HONOLULU — Ala Moana Center had a duty to care for a woman after she got stuck in an exhaust duct and later died, even though she was trespassing on the roof, the Hawaii Supreme Court ruled.
HONOLULU — Ala Moana Center had a duty to care for a woman after she got stuck in an exhaust duct and later died, even though she was trespassing on the roof, the Hawaii Supreme Court ruled.
The opinion issued Thursday also affirmed parts of a lower court’s ruling in favor of Ala Moana that the mall couldn’t be liable for not anticipating the woman would sneak onto the roof and end up in the vent.

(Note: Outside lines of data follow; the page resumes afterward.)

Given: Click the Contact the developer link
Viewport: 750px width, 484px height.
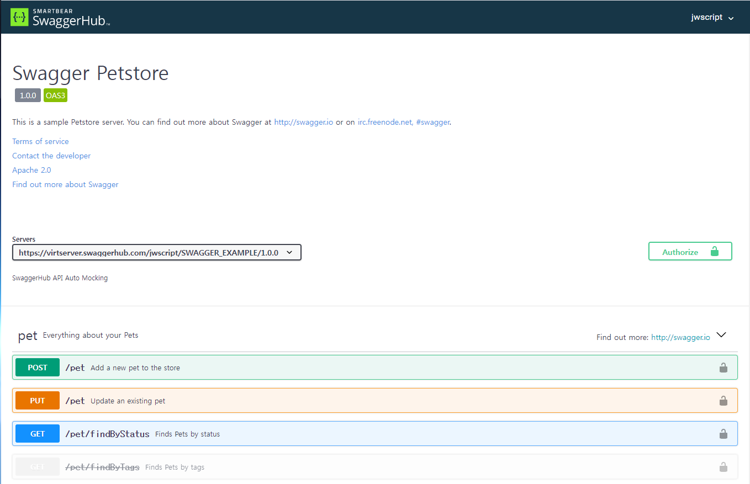Looking at the screenshot, I should tap(51, 156).
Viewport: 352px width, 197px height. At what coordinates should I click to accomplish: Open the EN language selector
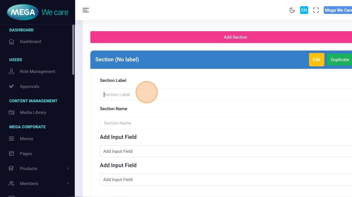pyautogui.click(x=304, y=10)
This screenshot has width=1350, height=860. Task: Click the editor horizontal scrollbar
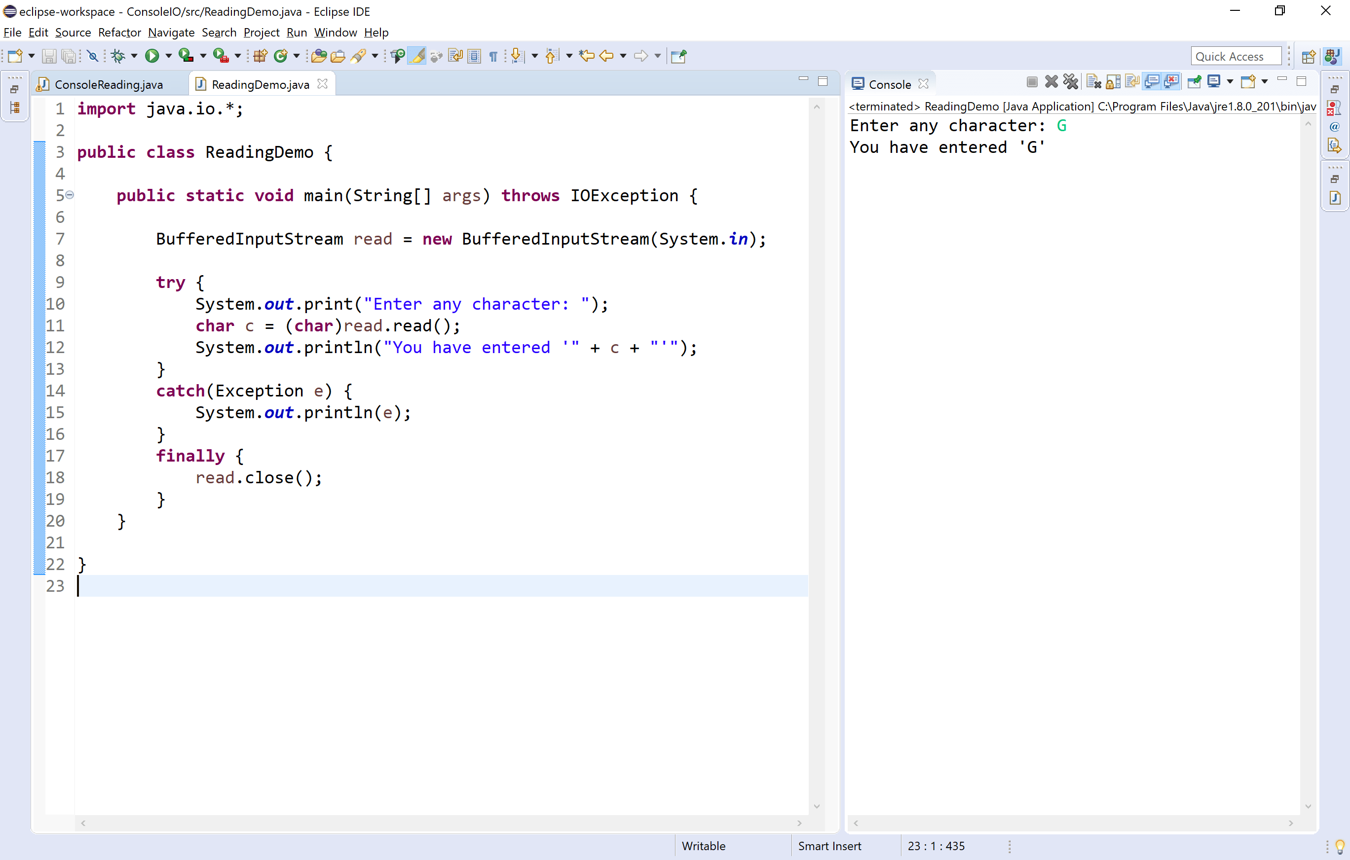pos(441,823)
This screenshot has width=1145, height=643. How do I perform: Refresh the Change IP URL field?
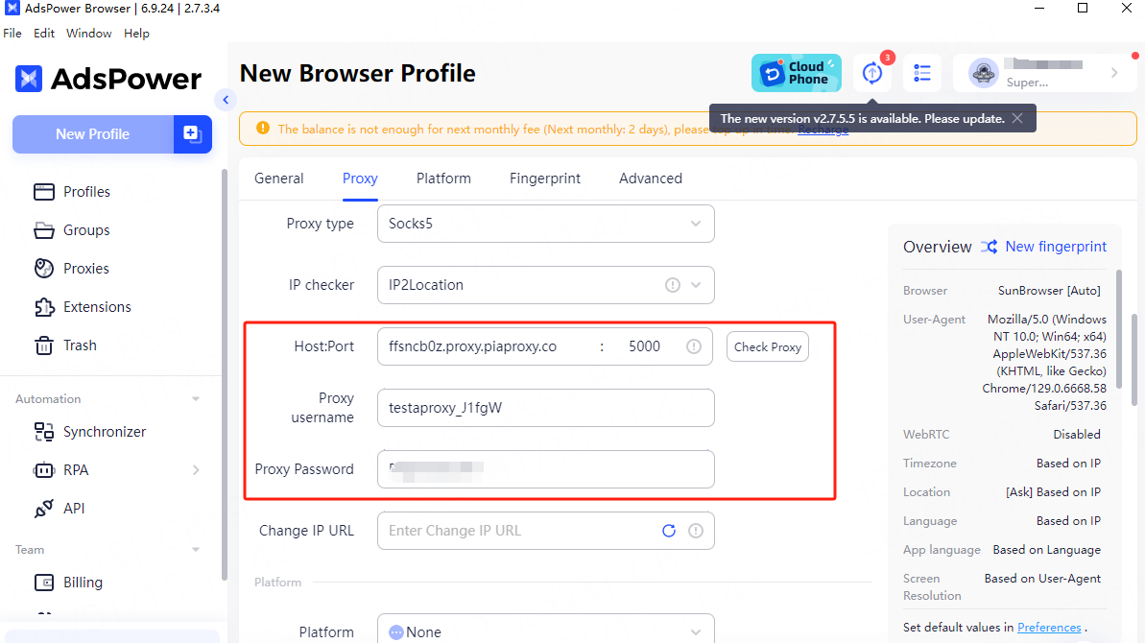pos(669,531)
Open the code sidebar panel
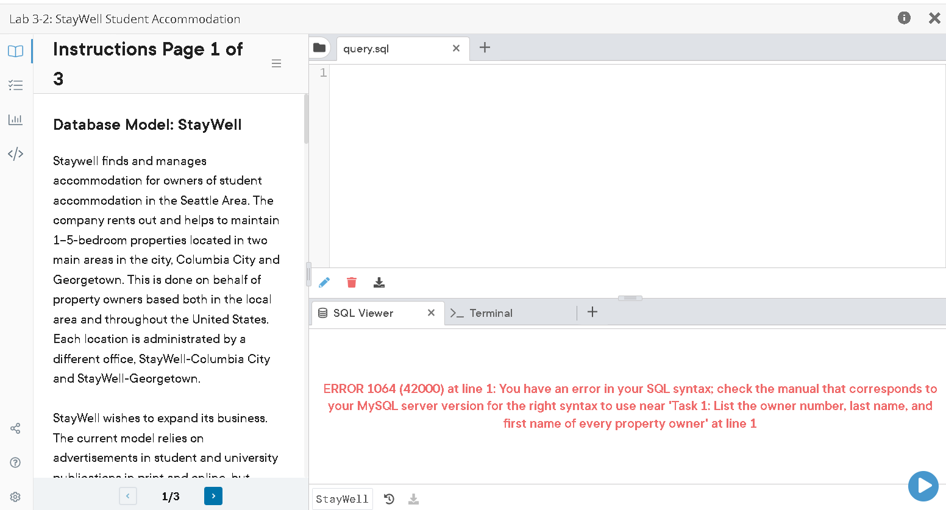 coord(15,154)
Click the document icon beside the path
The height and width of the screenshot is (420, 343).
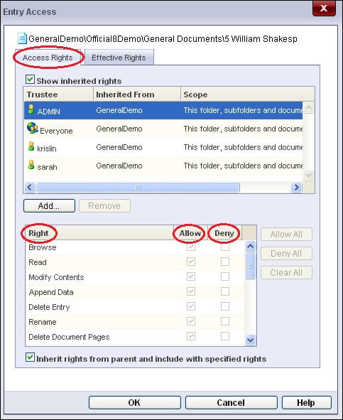pos(22,38)
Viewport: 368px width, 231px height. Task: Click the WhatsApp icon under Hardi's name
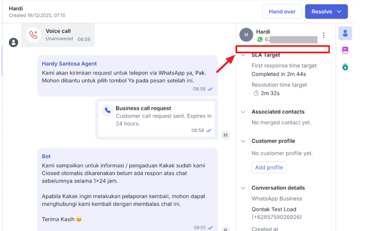pyautogui.click(x=260, y=40)
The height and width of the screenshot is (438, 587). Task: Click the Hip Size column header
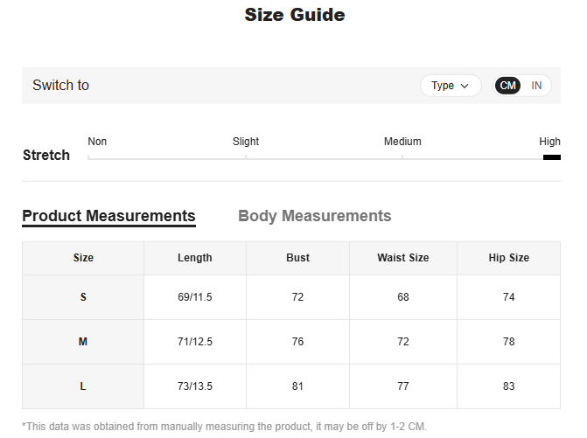point(509,258)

The case now goes back to Circuit Court.
The family of Jasmine Rose Anne Fry, 22, filed a wrongful death lawsuit, claiming Ala Moana was negligent and failed to care for her and her unborn baby.
Fry was six- to eight-weeks pregnant when she somehow accessed the roof, squeezed into the duct above the food court, and got trapped in a stove hood in 2005, according to the Supreme Court’s opinion.
The ruling said she died of hyperthermia after rescuers removed her from the duct.
The medical examiner said that based on information about circumstances leading to her death, she had a psychotic episode.
“We are very happy that we are going to get our day in court,” Myles Breiner, one of the family’s attorneys said Friday. “We can resume litigation and get this matter before a jury.”
The high court said the mall “had a duty to exercise reasonable care to control those factors to prevent them from doing harm to Fry, even if she was a trespasser.”
A maintenance worker found Fry on the roof, barefoot and dressed in shorts and a tank top.
She had grease smeared on her feet, hands, hair and face and told the worker she was a contractor hired to clean grease from an exhaust fan.
He thought it was odd and said she seemed to be acting erratically, jumping on the duct and saying there was a baby inside, according to the court’s opinion.
Her jumping broke a hole in the metal and she squeezed her way in.
The worker called security.
She fell four stories and landed above a deep fryer in the food court, Breiner said.
“She literally baked to death,” he said. “Her and her fetus.”
Employees eventually turned off the stoves. While trapped, she told a security officer she was on the roof because “she wanted to be free.”
No one from Ala Moana called emergency services until about 20 minutes later, according to the ruling.
The first call was to police to say a woman had broken into the duct and was crawling through without authorization.
Later, another call asked for help getting her out of the duct.
She was pronounced dead at the hospital.
General Growth Properties Inc., which owns and manages Ala Moana Center, declined to comment on the ruling.
Michael Green, another attorney representing Fry’s family, said it’s still not known how she was able to access a series of locked doors to get up on the roof. “We’re convinced someone took her up there,” he said.